• Records in a dataset:
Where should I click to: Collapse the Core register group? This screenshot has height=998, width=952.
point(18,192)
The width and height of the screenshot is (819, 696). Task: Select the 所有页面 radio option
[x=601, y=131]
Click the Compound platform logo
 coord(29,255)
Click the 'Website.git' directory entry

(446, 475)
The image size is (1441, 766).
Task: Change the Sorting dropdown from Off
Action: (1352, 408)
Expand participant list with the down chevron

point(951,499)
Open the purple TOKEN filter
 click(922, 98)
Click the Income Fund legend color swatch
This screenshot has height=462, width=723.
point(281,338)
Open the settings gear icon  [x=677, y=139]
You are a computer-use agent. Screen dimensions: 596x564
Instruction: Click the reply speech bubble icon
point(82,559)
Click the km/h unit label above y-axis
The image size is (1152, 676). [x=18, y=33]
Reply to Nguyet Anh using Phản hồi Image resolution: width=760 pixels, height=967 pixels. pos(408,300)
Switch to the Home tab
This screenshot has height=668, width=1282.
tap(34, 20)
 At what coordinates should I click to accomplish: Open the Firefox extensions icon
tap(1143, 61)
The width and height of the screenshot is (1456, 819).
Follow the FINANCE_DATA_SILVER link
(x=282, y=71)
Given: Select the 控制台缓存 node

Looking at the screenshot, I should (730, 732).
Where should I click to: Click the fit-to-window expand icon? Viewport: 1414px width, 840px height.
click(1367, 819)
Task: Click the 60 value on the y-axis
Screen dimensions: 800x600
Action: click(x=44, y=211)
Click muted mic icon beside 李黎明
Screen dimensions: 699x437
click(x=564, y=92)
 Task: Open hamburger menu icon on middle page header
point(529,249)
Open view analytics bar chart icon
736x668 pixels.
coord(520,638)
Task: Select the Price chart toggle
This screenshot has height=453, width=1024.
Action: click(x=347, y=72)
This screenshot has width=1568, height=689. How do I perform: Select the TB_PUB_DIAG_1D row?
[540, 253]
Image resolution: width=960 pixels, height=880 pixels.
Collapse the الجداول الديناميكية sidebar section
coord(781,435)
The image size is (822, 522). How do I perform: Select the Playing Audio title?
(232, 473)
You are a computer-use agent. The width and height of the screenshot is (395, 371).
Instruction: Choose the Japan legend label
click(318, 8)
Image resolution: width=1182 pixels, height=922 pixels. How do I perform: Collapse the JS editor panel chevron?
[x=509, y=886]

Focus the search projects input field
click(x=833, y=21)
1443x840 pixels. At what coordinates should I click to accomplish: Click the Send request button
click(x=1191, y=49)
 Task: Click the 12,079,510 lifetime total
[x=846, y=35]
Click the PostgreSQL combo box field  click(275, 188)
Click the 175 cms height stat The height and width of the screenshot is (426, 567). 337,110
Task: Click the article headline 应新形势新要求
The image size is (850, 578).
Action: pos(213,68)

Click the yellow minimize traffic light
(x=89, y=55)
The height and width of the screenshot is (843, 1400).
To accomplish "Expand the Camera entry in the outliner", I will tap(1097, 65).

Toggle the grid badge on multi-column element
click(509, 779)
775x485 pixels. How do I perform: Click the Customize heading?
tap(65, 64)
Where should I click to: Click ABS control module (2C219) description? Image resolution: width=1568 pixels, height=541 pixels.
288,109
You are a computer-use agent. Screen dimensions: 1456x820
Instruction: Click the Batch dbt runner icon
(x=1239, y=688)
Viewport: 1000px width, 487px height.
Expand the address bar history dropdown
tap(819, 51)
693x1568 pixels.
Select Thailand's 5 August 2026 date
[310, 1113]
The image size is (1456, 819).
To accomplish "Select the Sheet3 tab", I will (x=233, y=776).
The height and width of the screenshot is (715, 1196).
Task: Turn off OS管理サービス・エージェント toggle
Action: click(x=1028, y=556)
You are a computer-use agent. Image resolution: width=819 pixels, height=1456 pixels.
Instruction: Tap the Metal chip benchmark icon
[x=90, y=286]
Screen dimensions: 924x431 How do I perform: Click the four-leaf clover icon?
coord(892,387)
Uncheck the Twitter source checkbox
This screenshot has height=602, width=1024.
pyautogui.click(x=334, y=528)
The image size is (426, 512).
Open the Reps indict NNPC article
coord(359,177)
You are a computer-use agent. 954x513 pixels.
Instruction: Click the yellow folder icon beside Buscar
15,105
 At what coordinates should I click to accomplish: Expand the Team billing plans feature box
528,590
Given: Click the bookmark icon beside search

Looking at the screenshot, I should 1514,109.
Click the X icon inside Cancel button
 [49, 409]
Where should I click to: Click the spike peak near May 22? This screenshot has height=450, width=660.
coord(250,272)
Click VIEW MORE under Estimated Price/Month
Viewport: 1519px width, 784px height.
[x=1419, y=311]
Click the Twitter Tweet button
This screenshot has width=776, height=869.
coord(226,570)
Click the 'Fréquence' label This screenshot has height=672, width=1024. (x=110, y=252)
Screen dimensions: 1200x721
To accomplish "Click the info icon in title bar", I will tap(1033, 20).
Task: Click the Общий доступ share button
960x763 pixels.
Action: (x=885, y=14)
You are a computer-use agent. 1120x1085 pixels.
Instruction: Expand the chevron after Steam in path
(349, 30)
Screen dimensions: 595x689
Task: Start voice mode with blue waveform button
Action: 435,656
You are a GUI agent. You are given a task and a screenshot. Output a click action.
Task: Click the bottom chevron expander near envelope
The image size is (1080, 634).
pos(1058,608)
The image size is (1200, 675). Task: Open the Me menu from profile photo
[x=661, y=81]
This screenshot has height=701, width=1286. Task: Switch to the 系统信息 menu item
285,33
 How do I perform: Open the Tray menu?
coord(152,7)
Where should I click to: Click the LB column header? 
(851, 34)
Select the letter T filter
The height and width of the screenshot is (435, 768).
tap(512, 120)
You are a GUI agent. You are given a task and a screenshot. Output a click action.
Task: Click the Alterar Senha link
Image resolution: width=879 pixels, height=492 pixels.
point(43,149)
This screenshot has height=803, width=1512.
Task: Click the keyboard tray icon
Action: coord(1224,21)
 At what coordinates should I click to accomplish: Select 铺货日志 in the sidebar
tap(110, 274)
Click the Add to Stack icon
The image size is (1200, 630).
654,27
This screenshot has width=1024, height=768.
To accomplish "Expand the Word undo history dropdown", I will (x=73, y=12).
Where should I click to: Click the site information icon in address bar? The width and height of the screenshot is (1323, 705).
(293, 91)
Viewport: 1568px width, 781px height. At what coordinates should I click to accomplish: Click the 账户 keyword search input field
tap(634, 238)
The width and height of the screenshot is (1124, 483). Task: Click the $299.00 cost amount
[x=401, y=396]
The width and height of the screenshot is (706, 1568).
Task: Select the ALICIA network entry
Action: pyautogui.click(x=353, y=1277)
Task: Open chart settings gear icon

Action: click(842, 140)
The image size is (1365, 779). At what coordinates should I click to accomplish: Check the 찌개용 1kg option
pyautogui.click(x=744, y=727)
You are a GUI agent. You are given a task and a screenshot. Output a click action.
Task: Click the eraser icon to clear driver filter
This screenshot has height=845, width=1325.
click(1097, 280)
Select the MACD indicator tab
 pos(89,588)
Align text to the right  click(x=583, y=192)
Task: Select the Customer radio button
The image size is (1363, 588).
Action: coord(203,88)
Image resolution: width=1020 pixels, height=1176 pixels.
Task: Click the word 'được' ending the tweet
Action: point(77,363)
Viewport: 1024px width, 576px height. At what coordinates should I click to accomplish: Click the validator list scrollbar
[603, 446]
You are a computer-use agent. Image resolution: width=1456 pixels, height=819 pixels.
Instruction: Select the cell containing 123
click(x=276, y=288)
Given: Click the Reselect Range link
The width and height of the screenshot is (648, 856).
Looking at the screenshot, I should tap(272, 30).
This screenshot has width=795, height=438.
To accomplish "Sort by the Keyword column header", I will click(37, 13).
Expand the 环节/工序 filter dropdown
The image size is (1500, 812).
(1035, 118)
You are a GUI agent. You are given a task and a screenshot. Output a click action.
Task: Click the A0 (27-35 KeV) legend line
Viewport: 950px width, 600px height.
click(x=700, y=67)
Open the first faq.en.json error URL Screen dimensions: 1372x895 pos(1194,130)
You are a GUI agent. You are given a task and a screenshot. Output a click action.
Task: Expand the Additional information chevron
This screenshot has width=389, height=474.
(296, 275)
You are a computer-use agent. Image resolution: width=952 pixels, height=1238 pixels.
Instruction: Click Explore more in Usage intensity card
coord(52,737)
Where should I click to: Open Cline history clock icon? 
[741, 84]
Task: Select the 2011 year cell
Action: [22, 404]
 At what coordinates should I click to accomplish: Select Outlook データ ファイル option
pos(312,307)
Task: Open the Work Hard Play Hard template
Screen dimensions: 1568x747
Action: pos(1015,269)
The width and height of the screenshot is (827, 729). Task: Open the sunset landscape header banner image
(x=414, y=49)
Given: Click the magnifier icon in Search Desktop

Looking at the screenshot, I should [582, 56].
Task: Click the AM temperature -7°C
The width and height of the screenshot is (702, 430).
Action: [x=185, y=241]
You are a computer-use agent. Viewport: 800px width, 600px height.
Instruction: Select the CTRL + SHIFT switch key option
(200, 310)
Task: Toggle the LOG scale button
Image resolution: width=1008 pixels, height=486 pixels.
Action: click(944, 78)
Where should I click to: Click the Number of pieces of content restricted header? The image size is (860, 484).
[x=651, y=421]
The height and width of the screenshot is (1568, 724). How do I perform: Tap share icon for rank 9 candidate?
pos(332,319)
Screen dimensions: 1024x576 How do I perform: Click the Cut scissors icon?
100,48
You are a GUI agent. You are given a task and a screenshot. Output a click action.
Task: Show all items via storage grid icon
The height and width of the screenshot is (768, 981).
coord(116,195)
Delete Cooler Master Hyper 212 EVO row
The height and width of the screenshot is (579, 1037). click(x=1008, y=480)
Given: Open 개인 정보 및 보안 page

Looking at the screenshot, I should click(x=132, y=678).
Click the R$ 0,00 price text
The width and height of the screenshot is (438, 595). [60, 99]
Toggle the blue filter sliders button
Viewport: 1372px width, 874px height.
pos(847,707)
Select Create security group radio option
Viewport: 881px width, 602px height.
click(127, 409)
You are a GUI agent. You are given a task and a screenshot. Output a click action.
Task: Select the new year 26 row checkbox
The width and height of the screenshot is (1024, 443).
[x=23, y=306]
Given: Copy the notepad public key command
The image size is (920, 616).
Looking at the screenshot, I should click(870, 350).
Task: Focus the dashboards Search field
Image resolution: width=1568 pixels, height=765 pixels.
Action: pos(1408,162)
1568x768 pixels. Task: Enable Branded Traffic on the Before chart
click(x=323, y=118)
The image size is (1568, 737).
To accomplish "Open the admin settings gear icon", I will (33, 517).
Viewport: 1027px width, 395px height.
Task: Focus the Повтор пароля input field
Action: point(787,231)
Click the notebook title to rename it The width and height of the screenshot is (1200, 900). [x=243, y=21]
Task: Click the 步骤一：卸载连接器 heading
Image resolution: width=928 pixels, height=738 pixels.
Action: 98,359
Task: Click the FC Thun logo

• Task requirements:
Quote everything from the line that contains "The width and height of the screenshot is (819, 696)." down to the line that contains "point(82,559)", including both of those lines.

• Task response:
The width and height of the screenshot is (819, 696). Task: Select the 所有页面 radio option
[x=601, y=131]
Click the Compound platform logo
 coord(29,255)
Click the 'Website.git' directory entry

(446, 475)
The image size is (1441, 766).
Task: Change the Sorting dropdown from Off
Action: (1352, 408)
Expand participant list with the down chevron

point(951,499)
Open the purple TOKEN filter
 click(922, 98)
Click the Income Fund legend color swatch
This screenshot has height=462, width=723.
point(281,338)
Open the settings gear icon  [x=677, y=139]
You are a computer-use agent. Screen dimensions: 596x564
Instruction: Click the reply speech bubble icon
point(82,559)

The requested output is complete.